## Problem statement
These records must be written out again exactly.

## Provided information
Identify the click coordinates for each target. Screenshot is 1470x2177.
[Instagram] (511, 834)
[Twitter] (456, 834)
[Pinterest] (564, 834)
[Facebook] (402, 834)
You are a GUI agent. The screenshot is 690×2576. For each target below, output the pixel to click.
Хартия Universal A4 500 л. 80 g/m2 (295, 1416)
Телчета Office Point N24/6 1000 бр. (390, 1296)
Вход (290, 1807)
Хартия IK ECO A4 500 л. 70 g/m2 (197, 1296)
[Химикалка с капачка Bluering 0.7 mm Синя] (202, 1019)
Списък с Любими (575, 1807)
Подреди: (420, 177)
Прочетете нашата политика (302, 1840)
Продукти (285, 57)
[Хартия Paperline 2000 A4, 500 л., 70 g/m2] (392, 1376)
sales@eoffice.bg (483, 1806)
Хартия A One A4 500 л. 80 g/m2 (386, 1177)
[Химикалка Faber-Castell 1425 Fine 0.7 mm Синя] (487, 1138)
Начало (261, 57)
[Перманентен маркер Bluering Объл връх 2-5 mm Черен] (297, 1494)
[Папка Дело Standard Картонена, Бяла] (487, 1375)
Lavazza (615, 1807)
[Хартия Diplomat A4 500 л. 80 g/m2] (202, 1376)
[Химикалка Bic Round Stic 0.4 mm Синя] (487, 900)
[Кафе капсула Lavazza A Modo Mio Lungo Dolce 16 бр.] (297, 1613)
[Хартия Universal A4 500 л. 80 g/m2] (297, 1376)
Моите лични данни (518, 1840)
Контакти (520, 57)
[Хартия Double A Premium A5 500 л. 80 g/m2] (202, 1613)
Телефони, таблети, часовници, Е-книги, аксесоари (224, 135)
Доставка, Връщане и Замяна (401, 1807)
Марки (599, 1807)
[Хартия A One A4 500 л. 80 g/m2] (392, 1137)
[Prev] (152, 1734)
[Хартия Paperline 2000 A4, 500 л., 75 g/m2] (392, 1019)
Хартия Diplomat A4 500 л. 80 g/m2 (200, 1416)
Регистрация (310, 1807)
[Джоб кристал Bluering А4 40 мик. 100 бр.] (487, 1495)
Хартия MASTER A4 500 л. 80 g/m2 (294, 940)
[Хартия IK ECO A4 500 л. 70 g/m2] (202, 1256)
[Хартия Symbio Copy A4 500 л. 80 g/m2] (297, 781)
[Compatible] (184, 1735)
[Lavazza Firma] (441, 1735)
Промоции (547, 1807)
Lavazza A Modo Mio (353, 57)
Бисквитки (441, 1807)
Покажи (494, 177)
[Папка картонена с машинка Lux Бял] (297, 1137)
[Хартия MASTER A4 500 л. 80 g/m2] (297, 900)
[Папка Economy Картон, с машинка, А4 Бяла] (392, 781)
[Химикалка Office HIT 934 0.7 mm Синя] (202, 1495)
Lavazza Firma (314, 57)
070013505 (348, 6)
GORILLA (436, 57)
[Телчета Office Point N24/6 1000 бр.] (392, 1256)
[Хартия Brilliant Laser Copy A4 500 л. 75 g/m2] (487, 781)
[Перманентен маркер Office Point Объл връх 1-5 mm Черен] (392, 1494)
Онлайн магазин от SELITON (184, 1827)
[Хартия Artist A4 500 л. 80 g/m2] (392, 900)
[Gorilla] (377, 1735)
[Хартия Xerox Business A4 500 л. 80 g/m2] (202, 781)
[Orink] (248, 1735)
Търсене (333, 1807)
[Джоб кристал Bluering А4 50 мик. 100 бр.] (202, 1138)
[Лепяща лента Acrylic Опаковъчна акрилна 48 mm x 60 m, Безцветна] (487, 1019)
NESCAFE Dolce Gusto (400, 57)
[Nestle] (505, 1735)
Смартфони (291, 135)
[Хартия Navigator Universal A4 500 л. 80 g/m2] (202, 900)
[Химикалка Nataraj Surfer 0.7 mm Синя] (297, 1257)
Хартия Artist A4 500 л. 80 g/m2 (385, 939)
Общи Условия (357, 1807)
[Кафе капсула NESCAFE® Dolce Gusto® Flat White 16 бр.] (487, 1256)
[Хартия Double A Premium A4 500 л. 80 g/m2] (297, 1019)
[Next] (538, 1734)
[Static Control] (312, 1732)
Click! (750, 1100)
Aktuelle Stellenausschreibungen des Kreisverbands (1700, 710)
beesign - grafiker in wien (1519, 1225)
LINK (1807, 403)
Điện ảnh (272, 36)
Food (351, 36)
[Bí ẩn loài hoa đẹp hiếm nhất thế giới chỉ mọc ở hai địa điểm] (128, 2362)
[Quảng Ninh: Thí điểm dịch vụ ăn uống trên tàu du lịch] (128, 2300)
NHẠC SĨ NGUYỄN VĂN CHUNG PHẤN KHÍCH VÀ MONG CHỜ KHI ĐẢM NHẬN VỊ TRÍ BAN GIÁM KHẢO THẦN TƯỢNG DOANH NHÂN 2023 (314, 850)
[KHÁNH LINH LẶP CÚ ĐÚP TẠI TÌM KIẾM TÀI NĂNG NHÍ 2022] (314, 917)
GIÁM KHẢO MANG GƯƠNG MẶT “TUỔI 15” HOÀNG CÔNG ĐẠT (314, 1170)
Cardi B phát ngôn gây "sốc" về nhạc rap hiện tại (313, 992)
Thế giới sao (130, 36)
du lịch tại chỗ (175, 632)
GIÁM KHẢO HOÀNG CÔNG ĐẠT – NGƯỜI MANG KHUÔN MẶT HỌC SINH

## Finished task
Identify the click coordinates for each target. Screenshot is 1470x2177.
[Instagram] (511, 834)
[Twitter] (456, 834)
[Pinterest] (564, 834)
[Facebook] (402, 834)
You are a GUI agent. The screenshot is 690×2576. For each target below, output the pixel to click.
Хартия Universal A4 500 л. 80 g/m2 (295, 1416)
Телчета Office Point N24/6 1000 бр. (390, 1296)
Вход (290, 1807)
Хартия IK ECO A4 500 л. 70 g/m2 (197, 1296)
[Химикалка с капачка Bluering 0.7 mm Синя] (202, 1019)
Списък с Любими (575, 1807)
Подреди: (420, 177)
Прочетете нашата политика (302, 1840)
Продукти (285, 57)
[Хартия Paperline 2000 A4, 500 л., 70 g/m2] (392, 1376)
sales@eoffice.bg (483, 1806)
Хартия A One A4 500 л. 80 g/m2 (386, 1177)
[Химикалка Faber-Castell 1425 Fine 0.7 mm Синя] (487, 1138)
Начало (261, 57)
[Перманентен маркер Bluering Объл връх 2-5 mm Черен] (297, 1494)
[Папка Дело Standard Картонена, Бяла] (487, 1375)
Lavazza (615, 1807)
[Хартия Diplomat A4 500 л. 80 g/m2] (202, 1376)
[Химикалка Bic Round Stic 0.4 mm Синя] (487, 900)
[Кафе капсула Lavazza A Modo Mio Lungo Dolce 16 бр.] (297, 1613)
[Хартия Universal A4 500 л. 80 g/m2] (297, 1376)
Моите лични данни (518, 1840)
Контакти (520, 57)
[Хартия Double A Premium A5 500 л. 80 g/m2] (202, 1613)
Телефони, таблети, часовници, Е-книги, аксесоари (224, 135)
Доставка, Връщане и Замяна (401, 1807)
Марки (599, 1807)
[Хартия A One A4 500 л. 80 g/m2] (392, 1137)
[Prev] (152, 1734)
[Хартия Paperline 2000 A4, 500 л., 75 g/m2] (392, 1019)
Хартия Diplomat A4 500 л. 80 g/m2 (200, 1416)
Регистрация (310, 1807)
[Джоб кристал Bluering А4 40 мик. 100 бр.] (487, 1495)
Хартия MASTER A4 500 л. 80 g/m2 (294, 940)
[Хартия IK ECO A4 500 л. 70 g/m2] (202, 1256)
[Хартия Symbio Copy A4 500 л. 80 g/m2] (297, 781)
[Compatible] (184, 1735)
[Lavazza Firma] (441, 1735)
Промоции (547, 1807)
Lavazza A Modo Mio (353, 57)
Бисквитки (441, 1807)
Покажи (494, 177)
[Папка картонена с машинка Lux Бял] (297, 1137)
[Хартия MASTER A4 500 л. 80 g/m2] (297, 900)
[Папка Economy Картон, с машинка, А4 Бяла] (392, 781)
[Химикалка Office HIT 934 0.7 mm Синя] (202, 1495)
Lavazza Firma (314, 57)
070013505 (348, 6)
GORILLA (436, 57)
[Телчета Office Point N24/6 1000 бр.] (392, 1256)
[Хартия Brilliant Laser Copy A4 500 л. 75 g/m2] (487, 781)
[Перманентен маркер Office Point Объл връх 1-5 mm Черен] (392, 1494)
Онлайн магазин от SELITON (184, 1827)
[Хартия Artist A4 500 л. 80 g/m2] (392, 900)
[Gorilla] (377, 1735)
[Хартия Xerox Business A4 500 л. 80 g/m2] (202, 781)
[Orink] (248, 1735)
Търсене (333, 1807)
[Джоб кристал Bluering А4 50 мик. 100 бр.] (202, 1138)
[Лепяща лента Acrylic Опаковъчна акрилна 48 mm x 60 m, Безцветна] (487, 1019)
NESCAFE Dolce Gusto (400, 57)
[Nestle] (505, 1735)
Смартфони (291, 135)
[Хартия Navigator Universal A4 500 л. 80 g/m2] (202, 900)
[Химикалка Nataraj Surfer 0.7 mm Синя] (297, 1257)
Хартия Artist A4 500 л. 80 g/m2 (385, 939)
Общи Условия (357, 1807)
[Кафе капсула NESCAFE® Dolce Gusto® Flat White 16 бр.] (487, 1256)
[Хартия Double A Premium A4 500 л. 80 g/m2] (297, 1019)
[Next] (538, 1734)
[Static Control] (312, 1732)
Click! (750, 1100)
Aktuelle Stellenausschreibungen des Kreisverbands (1700, 710)
beesign - grafiker in wien (1519, 1225)
LINK (1807, 403)
Điện ảnh (272, 36)
Food (351, 36)
[Bí ẩn loài hoa đẹp hiếm nhất thế giới chỉ mọc ở hai địa điểm] (128, 2362)
[Quảng Ninh: Thí điểm dịch vụ ăn uống trên tàu du lịch] (128, 2300)
NHẠC SĨ NGUYỄN VĂN CHUNG PHẤN KHÍCH VÀ MONG CHỜ KHI ĐẢM NHẬN VỊ TRÍ BAN GIÁM KHẢO THẦN TƯỢNG DOANH NHÂN 2023 (314, 850)
[KHÁNH LINH LẶP CÚ ĐÚP TẠI TÌM KIẾM TÀI NĂNG NHÍ 2022] (314, 917)
GIÁM KHẢO MANG GƯƠNG MẶT “TUỔI 15” HOÀNG CÔNG ĐẠT (314, 1170)
Cardi B phát ngôn gây "sốc" về nhạc rap hiện tại (313, 992)
Thế giới sao (130, 36)
du lịch tại chỗ (175, 632)
GIÁM KHẢO HOÀNG CÔNG ĐẠT – NGƯỜI MANG KHUÔN MẶT HỌC SINH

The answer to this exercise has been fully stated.